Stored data
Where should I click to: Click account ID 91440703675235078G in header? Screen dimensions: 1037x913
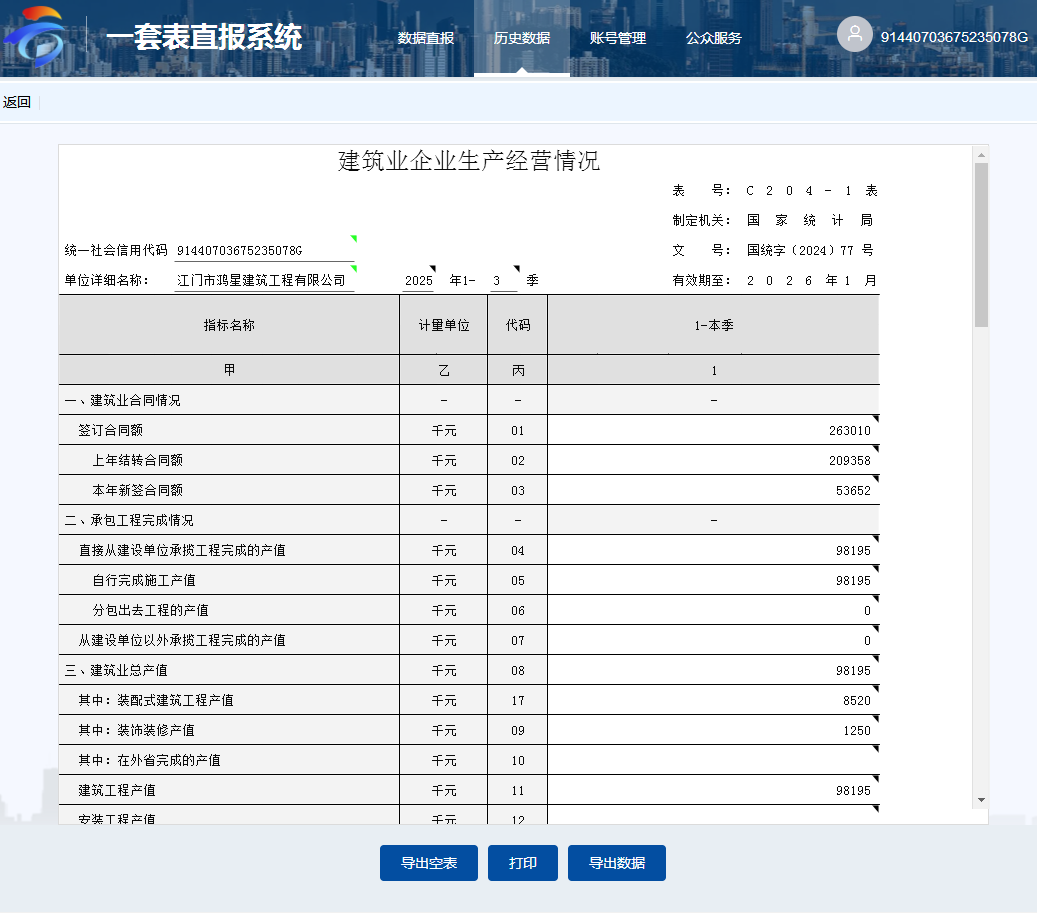(953, 37)
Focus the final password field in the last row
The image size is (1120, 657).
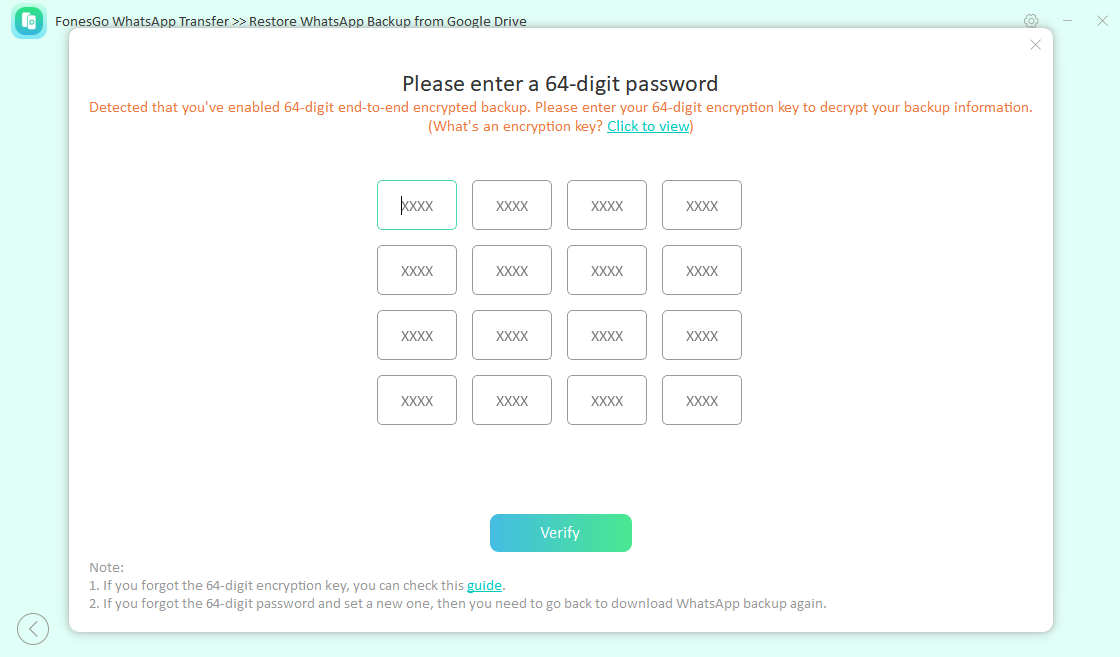click(x=702, y=400)
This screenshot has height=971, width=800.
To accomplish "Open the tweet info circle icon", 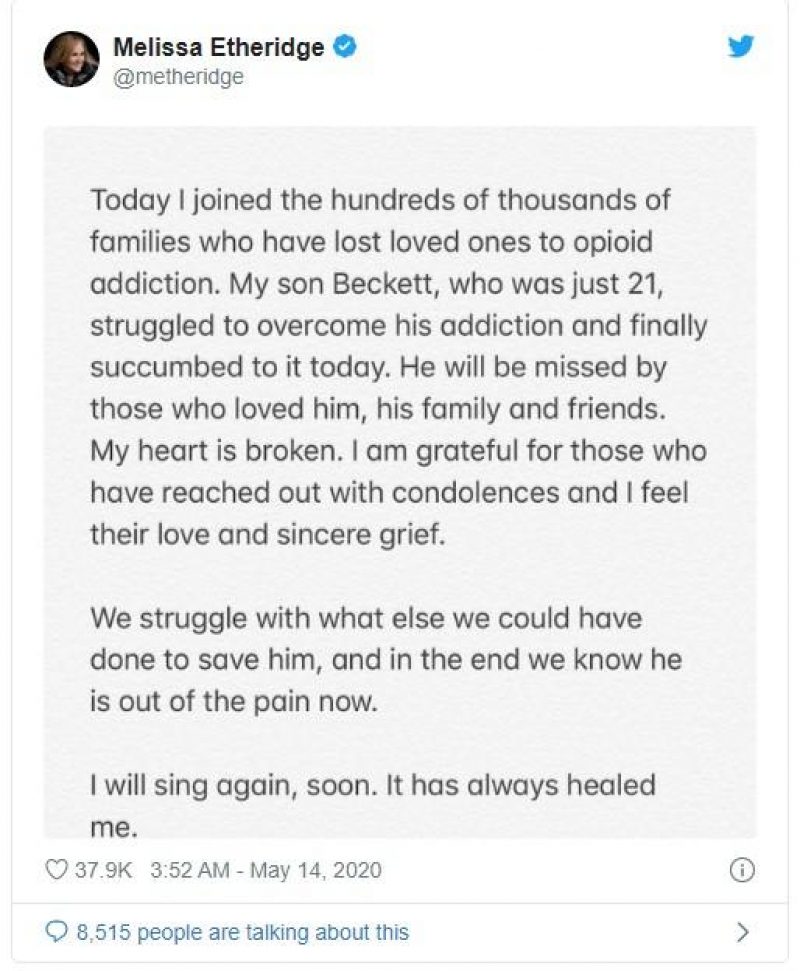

GOAL OF THE EXERCISE: Convert the stretch from the line containing "This screenshot has height=971, width=800." through the end of the stored data into a numbered list, skipping blank lines. Leave the pictures out.

ANSWER:
1. This screenshot has height=971, width=800.
2. To accomplish "Open the tweet info circle icon", 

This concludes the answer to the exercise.